A block of data:
+ + + + +

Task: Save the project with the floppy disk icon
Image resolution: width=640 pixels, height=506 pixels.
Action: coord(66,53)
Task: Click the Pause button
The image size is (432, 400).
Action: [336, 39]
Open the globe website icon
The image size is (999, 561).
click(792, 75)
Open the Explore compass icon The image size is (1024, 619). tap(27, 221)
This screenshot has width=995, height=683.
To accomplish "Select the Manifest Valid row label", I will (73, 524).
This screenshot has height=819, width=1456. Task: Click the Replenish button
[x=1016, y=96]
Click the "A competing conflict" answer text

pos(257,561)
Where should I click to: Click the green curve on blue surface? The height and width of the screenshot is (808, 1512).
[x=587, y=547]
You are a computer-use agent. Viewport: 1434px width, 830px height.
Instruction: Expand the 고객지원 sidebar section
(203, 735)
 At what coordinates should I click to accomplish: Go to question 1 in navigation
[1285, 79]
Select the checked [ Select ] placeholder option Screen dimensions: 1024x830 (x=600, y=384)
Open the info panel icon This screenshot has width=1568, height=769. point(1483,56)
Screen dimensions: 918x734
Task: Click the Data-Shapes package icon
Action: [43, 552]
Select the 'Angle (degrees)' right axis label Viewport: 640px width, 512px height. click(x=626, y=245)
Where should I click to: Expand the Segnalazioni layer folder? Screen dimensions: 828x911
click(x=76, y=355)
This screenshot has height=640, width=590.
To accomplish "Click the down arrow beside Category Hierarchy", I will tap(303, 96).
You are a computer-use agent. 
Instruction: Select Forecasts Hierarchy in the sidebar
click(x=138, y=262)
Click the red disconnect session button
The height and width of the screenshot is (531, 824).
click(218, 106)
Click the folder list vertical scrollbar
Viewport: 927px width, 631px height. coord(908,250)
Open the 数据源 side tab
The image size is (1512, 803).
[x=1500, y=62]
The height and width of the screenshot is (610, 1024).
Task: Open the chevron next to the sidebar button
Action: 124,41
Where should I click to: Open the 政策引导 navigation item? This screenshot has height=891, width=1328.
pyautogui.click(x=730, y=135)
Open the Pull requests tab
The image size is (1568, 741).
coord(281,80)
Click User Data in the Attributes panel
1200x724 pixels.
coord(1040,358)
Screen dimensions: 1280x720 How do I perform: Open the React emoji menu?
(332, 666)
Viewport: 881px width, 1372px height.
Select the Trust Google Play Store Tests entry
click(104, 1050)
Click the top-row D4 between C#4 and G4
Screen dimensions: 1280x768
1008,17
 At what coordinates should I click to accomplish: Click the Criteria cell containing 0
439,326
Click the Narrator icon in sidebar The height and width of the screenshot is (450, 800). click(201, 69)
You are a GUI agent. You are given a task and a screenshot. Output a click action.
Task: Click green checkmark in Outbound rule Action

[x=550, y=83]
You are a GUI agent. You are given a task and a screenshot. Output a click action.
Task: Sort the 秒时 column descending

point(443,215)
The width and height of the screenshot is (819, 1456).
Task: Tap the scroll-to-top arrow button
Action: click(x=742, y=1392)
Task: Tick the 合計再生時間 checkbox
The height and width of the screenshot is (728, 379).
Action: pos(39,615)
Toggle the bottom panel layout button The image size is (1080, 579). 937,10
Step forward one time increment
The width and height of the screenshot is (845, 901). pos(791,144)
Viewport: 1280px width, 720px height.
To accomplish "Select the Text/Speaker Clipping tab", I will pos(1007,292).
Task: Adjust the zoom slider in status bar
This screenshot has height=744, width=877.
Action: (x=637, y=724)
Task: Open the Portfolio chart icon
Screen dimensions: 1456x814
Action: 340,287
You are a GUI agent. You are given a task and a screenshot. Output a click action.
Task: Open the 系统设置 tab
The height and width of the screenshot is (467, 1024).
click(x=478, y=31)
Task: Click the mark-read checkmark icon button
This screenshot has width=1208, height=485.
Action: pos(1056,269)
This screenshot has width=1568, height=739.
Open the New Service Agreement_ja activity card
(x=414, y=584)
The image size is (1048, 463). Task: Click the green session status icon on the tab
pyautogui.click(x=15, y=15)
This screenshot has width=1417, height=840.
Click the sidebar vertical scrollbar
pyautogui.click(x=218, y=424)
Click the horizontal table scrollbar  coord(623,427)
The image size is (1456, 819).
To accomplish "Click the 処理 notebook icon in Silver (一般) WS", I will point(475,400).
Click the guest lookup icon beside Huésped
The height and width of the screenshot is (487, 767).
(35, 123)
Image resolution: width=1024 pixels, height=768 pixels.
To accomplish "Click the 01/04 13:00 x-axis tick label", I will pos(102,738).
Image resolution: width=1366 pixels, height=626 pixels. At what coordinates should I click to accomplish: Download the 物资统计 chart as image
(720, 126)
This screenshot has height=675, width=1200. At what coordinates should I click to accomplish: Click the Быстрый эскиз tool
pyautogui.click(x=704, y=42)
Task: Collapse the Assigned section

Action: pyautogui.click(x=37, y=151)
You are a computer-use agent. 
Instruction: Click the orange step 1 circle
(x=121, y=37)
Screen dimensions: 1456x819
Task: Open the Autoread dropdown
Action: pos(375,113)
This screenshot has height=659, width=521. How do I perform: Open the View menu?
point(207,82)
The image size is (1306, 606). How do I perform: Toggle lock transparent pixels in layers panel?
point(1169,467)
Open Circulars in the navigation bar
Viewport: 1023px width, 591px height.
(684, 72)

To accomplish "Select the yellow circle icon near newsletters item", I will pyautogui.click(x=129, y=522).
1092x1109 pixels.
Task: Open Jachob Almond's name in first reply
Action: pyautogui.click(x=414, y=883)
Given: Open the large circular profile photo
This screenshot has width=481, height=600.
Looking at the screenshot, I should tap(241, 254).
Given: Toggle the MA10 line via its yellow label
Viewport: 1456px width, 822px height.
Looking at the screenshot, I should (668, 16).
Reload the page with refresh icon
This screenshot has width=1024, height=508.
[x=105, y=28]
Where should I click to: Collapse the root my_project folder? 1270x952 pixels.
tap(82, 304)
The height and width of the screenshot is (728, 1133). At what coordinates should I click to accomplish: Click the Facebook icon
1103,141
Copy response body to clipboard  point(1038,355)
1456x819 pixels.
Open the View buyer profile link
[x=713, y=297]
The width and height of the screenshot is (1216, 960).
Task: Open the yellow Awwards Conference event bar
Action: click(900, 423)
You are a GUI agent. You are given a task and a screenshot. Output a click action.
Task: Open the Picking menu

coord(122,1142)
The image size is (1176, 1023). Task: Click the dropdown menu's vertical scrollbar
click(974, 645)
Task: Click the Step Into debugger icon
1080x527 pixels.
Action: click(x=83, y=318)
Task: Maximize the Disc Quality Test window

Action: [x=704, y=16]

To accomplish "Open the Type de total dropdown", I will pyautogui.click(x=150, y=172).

+ + + + +

Can you write out the data again, from the line containing "1456x819 pixels." through the line containing "coord(122,1142)", switching "buyer profile" to "seller profile" and leaving everything else unchanged?

TASK RESULT |
1456x819 pixels.
Open the View seller profile link
[x=713, y=297]
The width and height of the screenshot is (1216, 960).
Task: Open the yellow Awwards Conference event bar
Action: click(900, 423)
You are a GUI agent. You are given a task and a screenshot. Output a click action.
Task: Open the Picking menu

coord(122,1142)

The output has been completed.